Disk Utility fails with OSStatus error 22 during cloning/recovery operation

Solution 1:

I came here because I was looking for solutions about the error you quote, but instead your actual questions at the end of your text are about something else. It would be nice if you'd change your question title accordingly.

To answer your questions about recovery partitions:

  1. If you install, even temporarily, a newer macOS, you should get a newer recovery partition along with it. I, for instance, have a separate 10.14.6 recovery system on one of my Macs (however, I wonder how that came to be, as there's also a Recovery APFS volume insider the container where the Mojave system resides, so why would there also be a HFS+ partition with one?). Be aware that if you install a newer system on your current system disk, it might convert your current system volume from HFS to APFS. To prevent that, install it to a separate partition (though even then I'm not sure that Apple won't simply convert all volumes on the disk to APFS), or best install it to an external disk.

  2. Converting it into APFS is not needed and inadvisible - it would not gain you anything. Basically, the Recovery system is just a small EFI-based loader that'll then load the BaseSystem image into a RAM disk and load the Recovery system from there.

  3. I have copied entire HFS+-formatted recovery partitions to external USB disks, so I assume you could as well copy them onto a USB stick, as long as you format it with a GUID partition scheme first. The copy operation may be tricky, though - ideally, Disk Utility should let you do that with its Restore command - but it turns that that the new Disk Utility won't even show Recovery partitions any more, so that's not an option.
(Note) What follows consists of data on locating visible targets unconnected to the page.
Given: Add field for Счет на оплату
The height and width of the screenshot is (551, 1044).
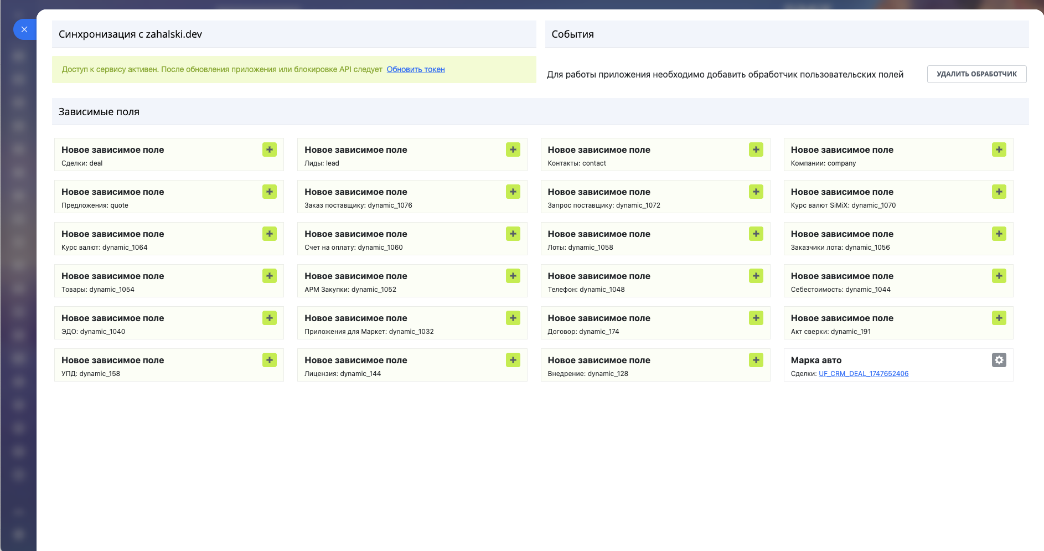Looking at the screenshot, I should click(513, 234).
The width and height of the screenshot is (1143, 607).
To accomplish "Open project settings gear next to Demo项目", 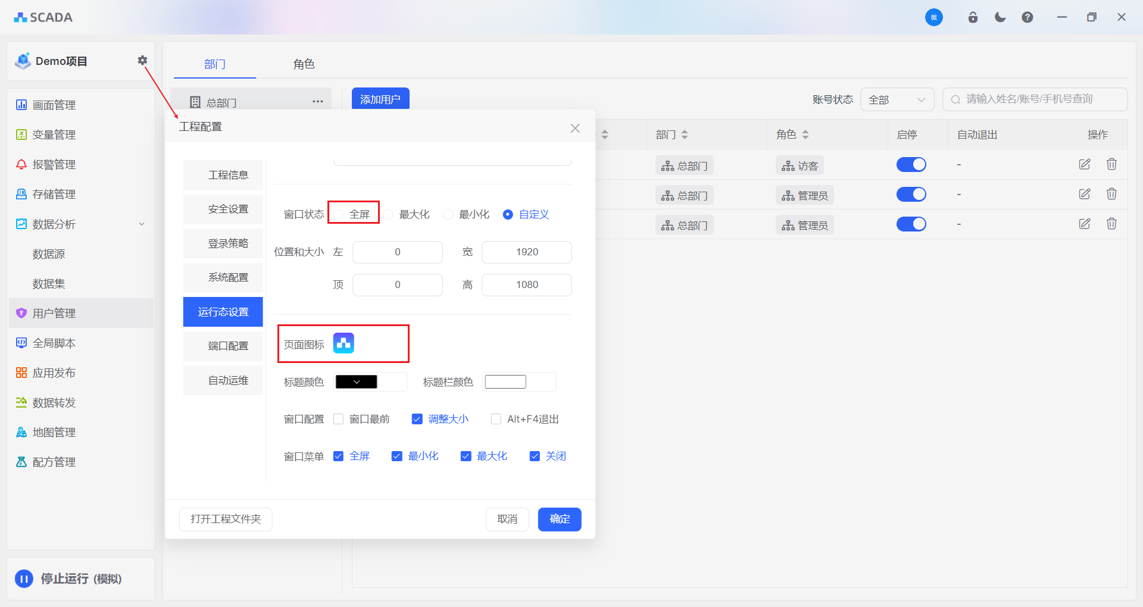I will pos(142,60).
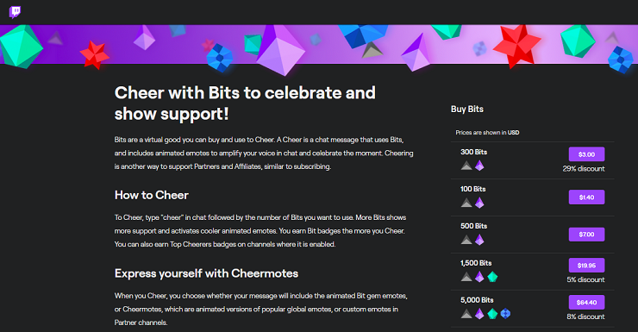The width and height of the screenshot is (638, 332).
Task: Click the gray gem under 500 Bits
Action: (466, 240)
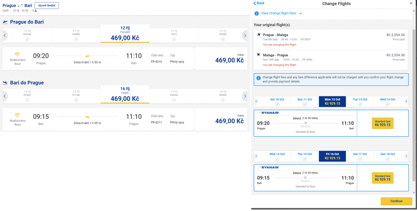417x211 pixels.
Task: Click the info icon beside View change flight fees
Action: (x=256, y=14)
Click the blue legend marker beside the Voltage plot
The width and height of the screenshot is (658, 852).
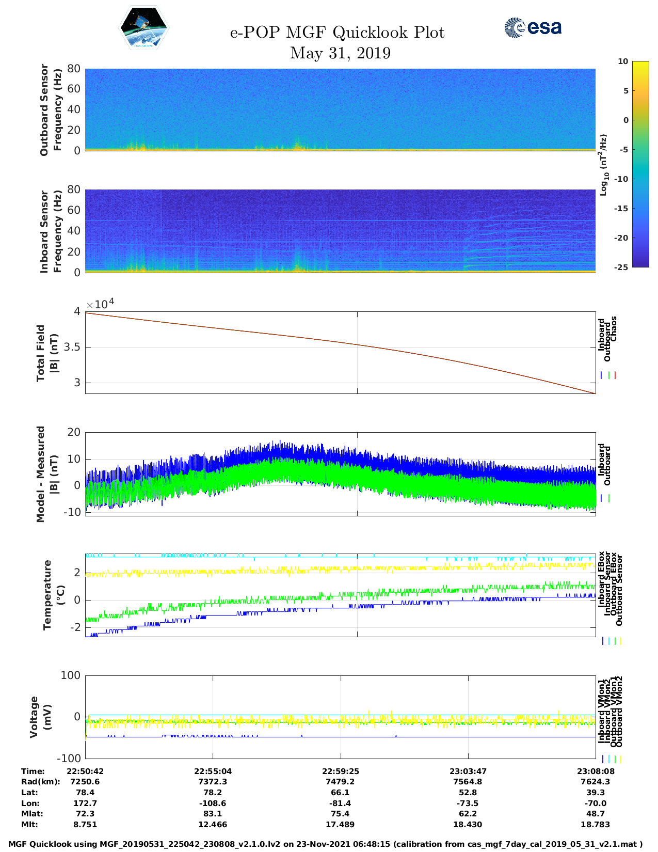[602, 759]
The old Disk Utility from pre-10.11 systems may be able to, still.

Here's what still works in my testing on Mojave with Terminal commands to copy a HFS+ formatted Recovery partition to an USB thumb drive (with GUID partition scheme):

asr --source /dev/diskVsW --target /dev/diskXsY --erase

Where diskVsW and diskXsY are the identifiers for the source and dest Recovery partitions that you'll find with diskutil list.

You could also use hdiutil to create an image file of another Mac's recovery partition and then later restore that with Disk Utility.

Also keep in mind that modern Macs can always load a recovery system from the internet, so there's no need to keep one around for them.